═════ INFORMATION SHOWN ═════

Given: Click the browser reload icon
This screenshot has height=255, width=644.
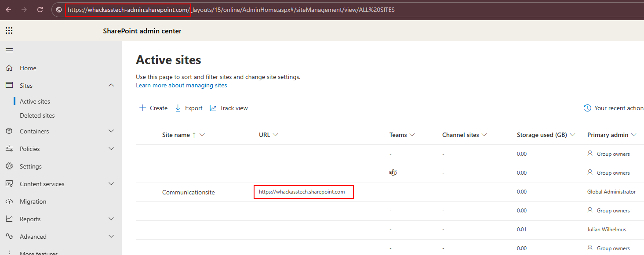Looking at the screenshot, I should coord(40,10).
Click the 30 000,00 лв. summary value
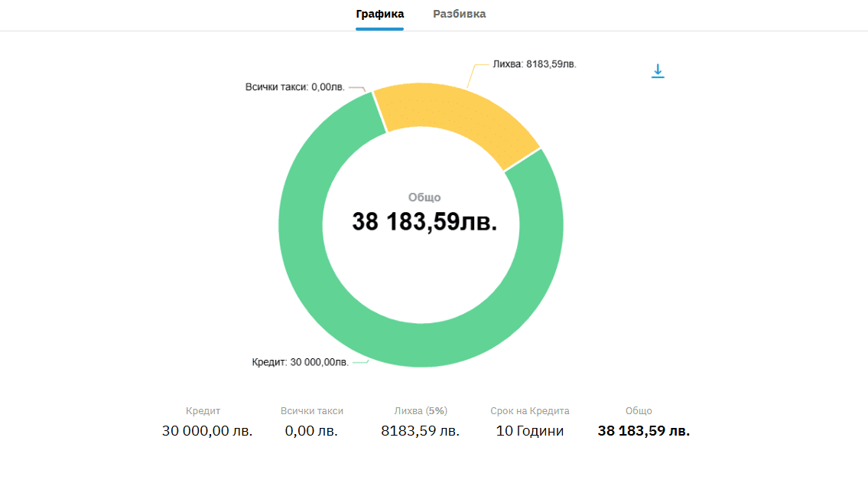This screenshot has height=480, width=868. point(207,431)
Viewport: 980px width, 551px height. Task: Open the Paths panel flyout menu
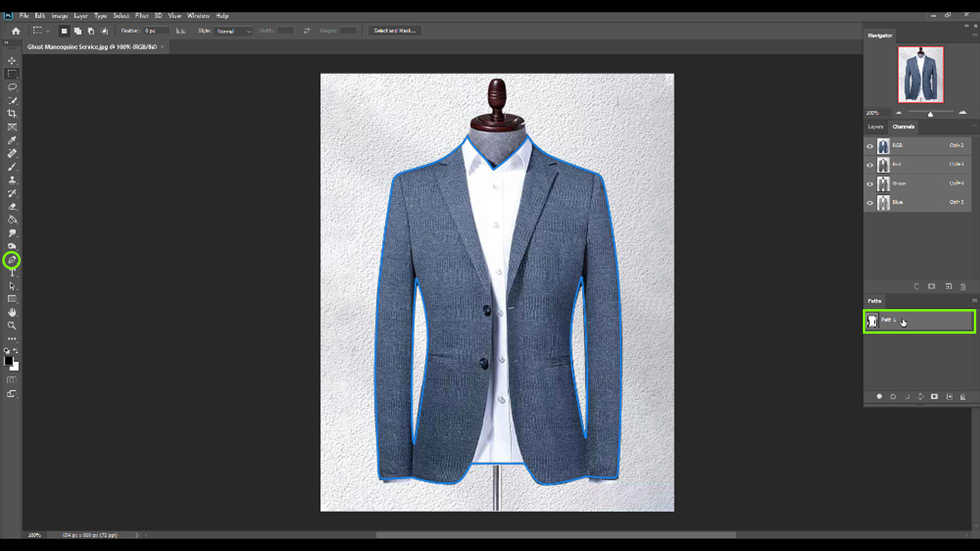974,301
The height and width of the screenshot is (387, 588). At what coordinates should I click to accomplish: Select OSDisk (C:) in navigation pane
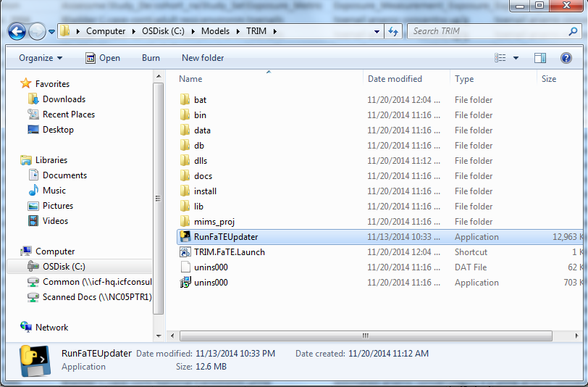(x=64, y=267)
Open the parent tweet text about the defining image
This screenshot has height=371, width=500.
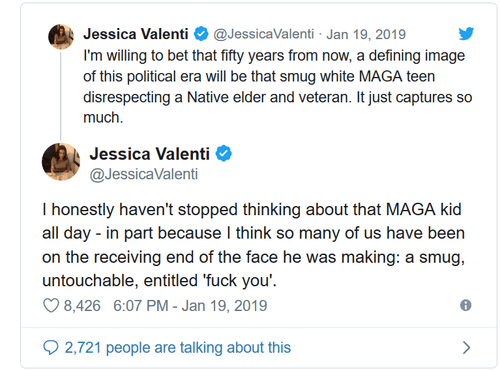278,87
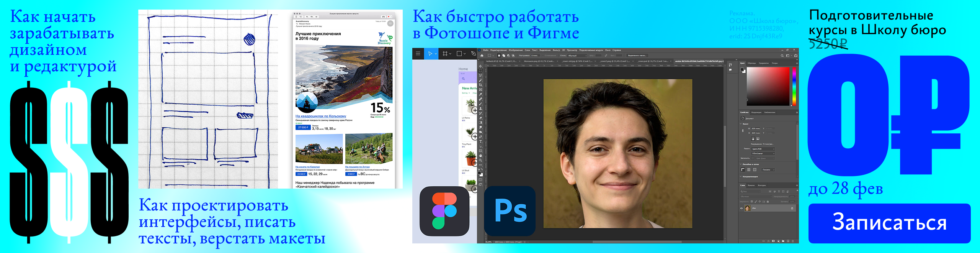Click the Выделение и маска button
This screenshot has height=253, width=980.
[x=637, y=56]
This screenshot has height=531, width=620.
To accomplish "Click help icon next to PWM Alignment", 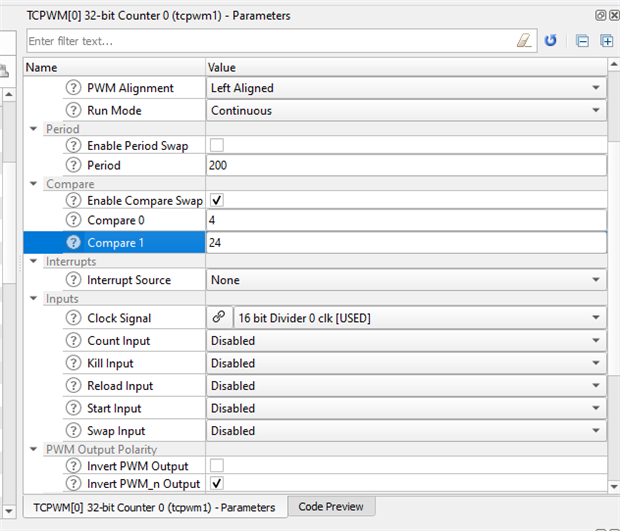I will 73,88.
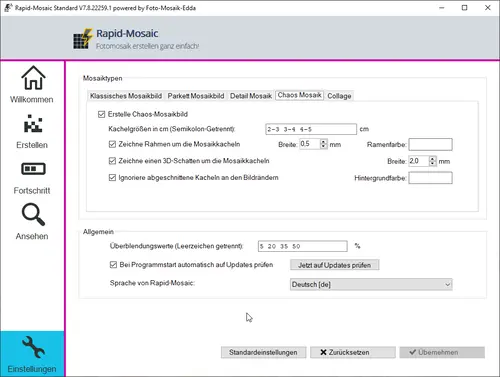The width and height of the screenshot is (500, 377).
Task: Click the Standardeinstellungen button
Action: point(263,352)
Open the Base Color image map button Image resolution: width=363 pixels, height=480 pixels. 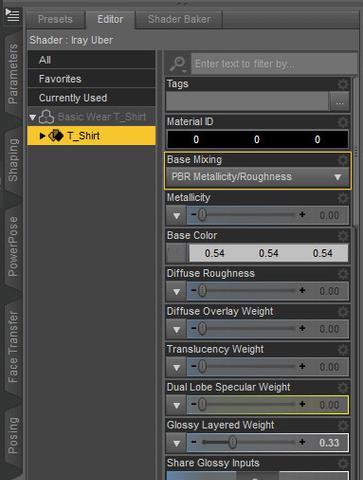177,253
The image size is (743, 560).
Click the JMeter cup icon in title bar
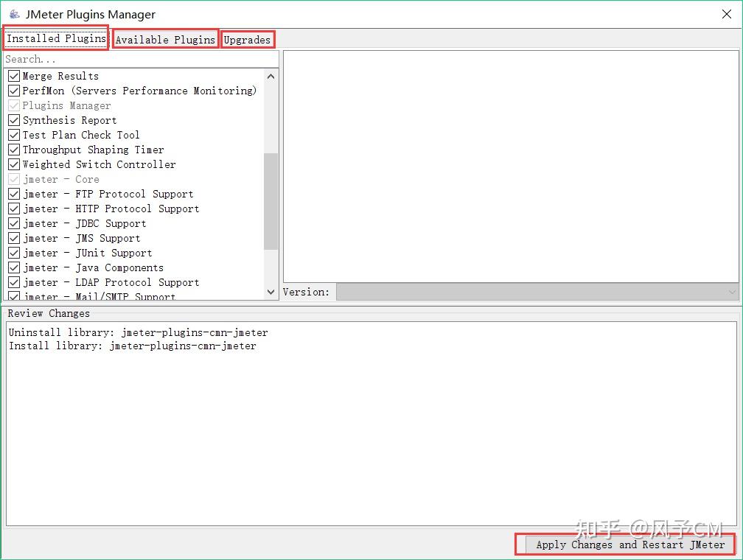[13, 14]

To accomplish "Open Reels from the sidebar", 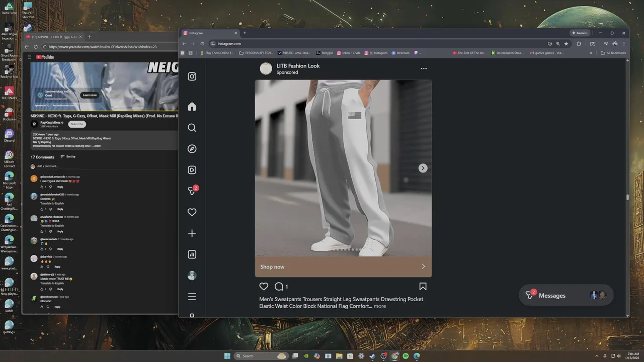I will click(x=192, y=170).
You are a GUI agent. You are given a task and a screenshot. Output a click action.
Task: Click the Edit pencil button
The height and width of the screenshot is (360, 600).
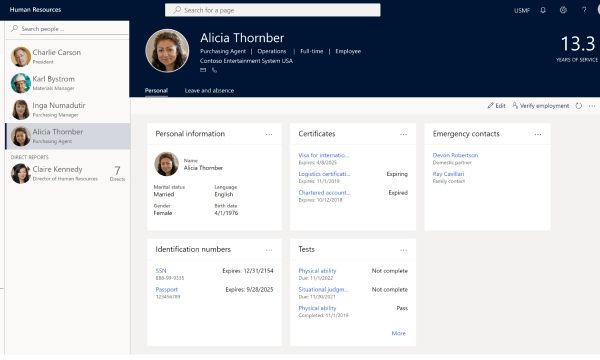click(x=496, y=106)
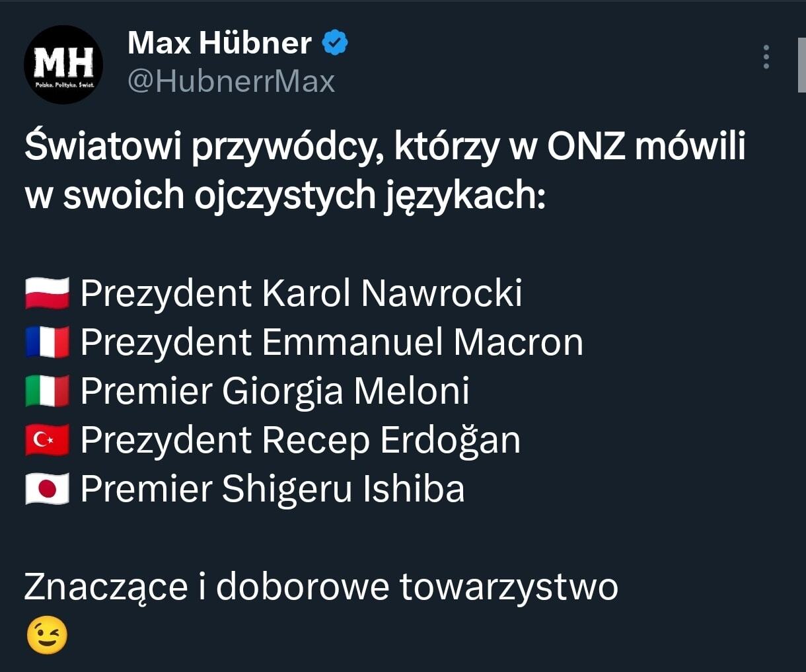Click the line "w swoich ojczystych językach:"
Image resolution: width=806 pixels, height=672 pixels.
click(x=285, y=196)
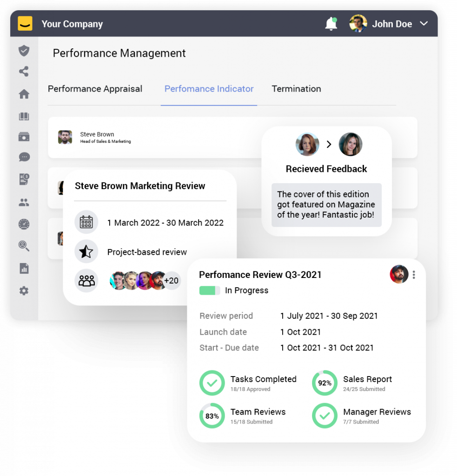Open the chat bubble messages icon
The width and height of the screenshot is (457, 476).
24,157
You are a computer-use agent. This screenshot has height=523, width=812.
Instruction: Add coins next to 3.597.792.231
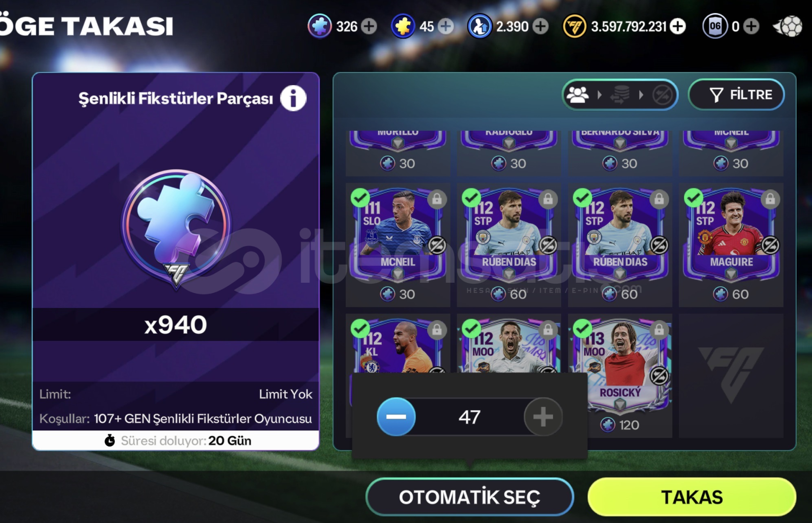pyautogui.click(x=678, y=26)
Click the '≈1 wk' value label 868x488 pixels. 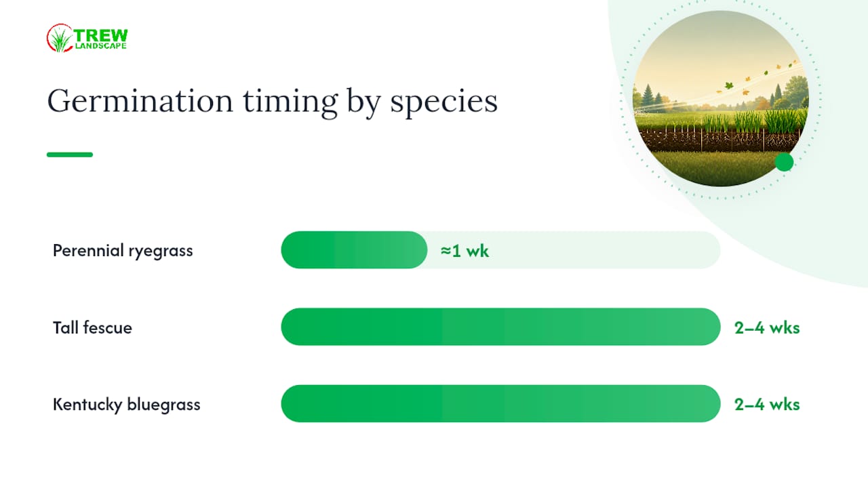click(465, 251)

═════

> [PROBLEM TO SOLVE]
Write out, word for word, the lines from the start of the data through the one holding "This screenshot has height=531, width=620.". Omit pictures.

> [RESULT OF THIS EXERCISE]
Given: Click the browser reload icon
This screenshot has height=255, width=644.
Looking at the screenshot, I should coord(40,10).
Click the 30 000,00 лв. summary value
This screenshot has height=480, width=868. point(207,431)
Viewport: 980px width, 551px height. Task: Open the Paths panel flyout menu
974,301
The height and width of the screenshot is (387, 588). At what coordinates should I click to accomplish: Select OSDisk (C:) in navigation pane
(x=64, y=267)
Open the parent tweet text about the defining image
This screenshot has height=371, width=500.
278,87
Click the Выделение и маска button
This screenshot has height=253, width=980.
[x=637, y=56]
This screenshot has height=531, width=620.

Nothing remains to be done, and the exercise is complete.